Le gouvernement de Madrid a appelé vendredi à de nouvelles élections régionales en Catalogne, où les séparatistes menacent de déclarer l'indépendance suite au résultat du référendum de dimanche dernier. "Il serait bon de commencer à refermer la plaie en passant par le Parlement de Catalogne (…) par le biais d'élections régionales", a déclaré Inigo Mendez de Vigo, porte-parole du gouvernement, lors d'une conférence de presse organisée à l'issue du conseil des ministres.

Les dernières élections en Catalogne remontent à 2015 et ont porté au pouvoir les indépendantistes. Ces derniers avaient alors estimé qu'il s'agissait d'un vote en faveur du processus d'indépendance, ce qui a abouti à l'organisation du referendum d'autodétermination de dimanche dernier. Madrid refuse toujours de reconnaître ce processus, au nom de l'unité de l'Etat espagnol et de l'ensemble des autres pays européens, et M. Mendez n'a pas précisé sur quoi devaient déboucher ces nouvelles élections.

Les banques sous pression

Le président du parlement catalan, Carles Puigdemont n'avait pas officiellement réagi à cette proposition vendredi en fin d'après-midi. Censé s'exprimer lundi devant le parlement régional, il a reporté son discours à mardi et semble vouloir privilégier une solution négociée avec Madrid à une déclaration unilatérale d'indépendance. Pas sûr cependant qu'il accepte l'organisation de nouvelles élections, qui risqueraient de raviver les dissensions au sein de son propre camp.
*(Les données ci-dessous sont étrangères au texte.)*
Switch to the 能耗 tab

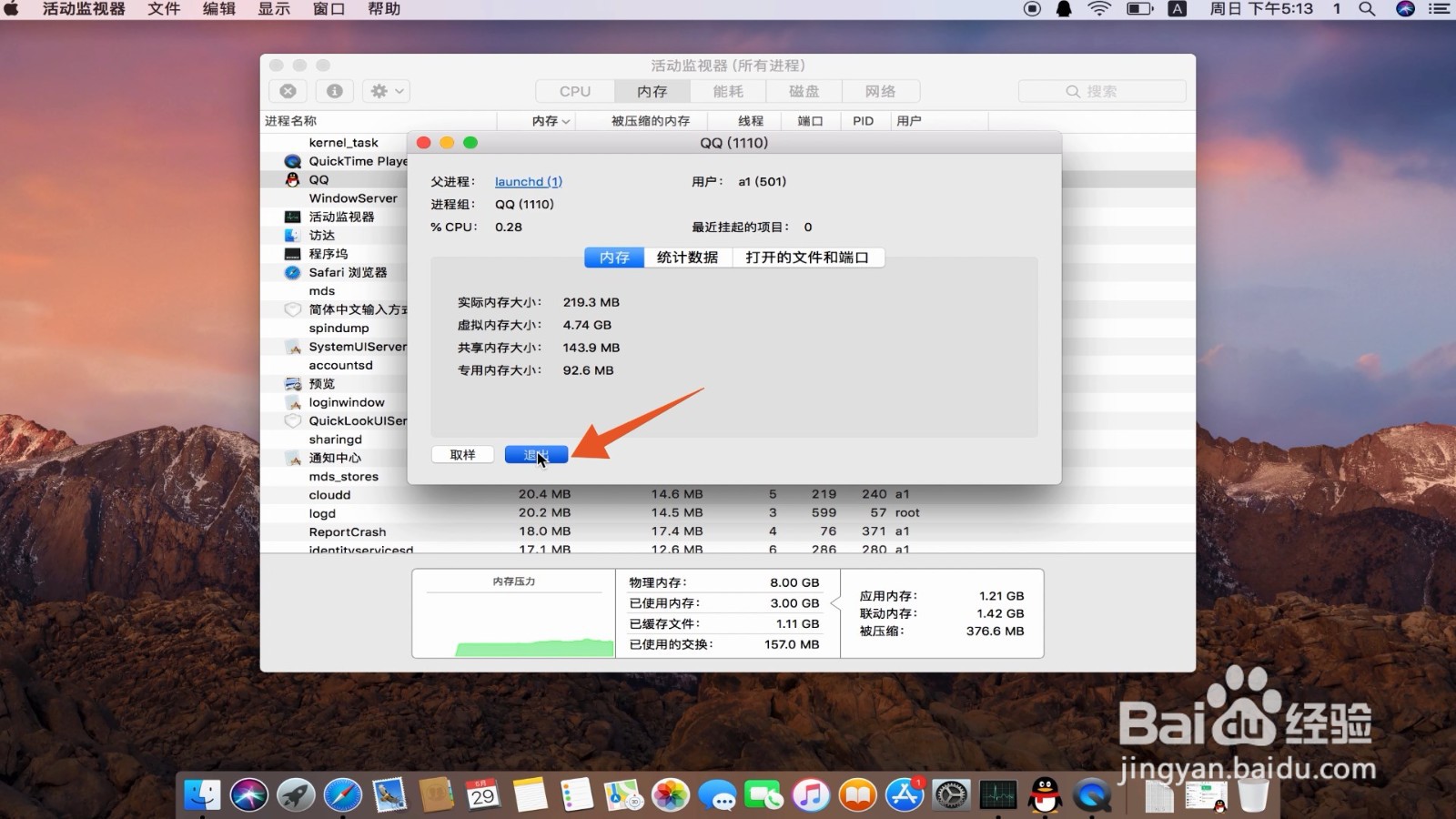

Les investisseurs, eux, continuent à s'inquiéter des conséquences d'une déclaration d'indépendance et de la sortie éventuelle de la Catalogne de l'Union européenne. Jeudi la banque Banco Sabadell a annoncé le déménagement de son siège de Barcelone à Alicante, après une chute de plus de 6% de son action cette semaine. Elle pourrait être suivie par la principale banque de la région CaixaBankdont le conseil d'administration devait se réunir vendredi. De son côté le Fonds monétaire international (FMI) a estimé que "les tensions et l'incertitude" en Catalogne pourraient "peser sur la confiance et les décisions d'investissement" en Espagne.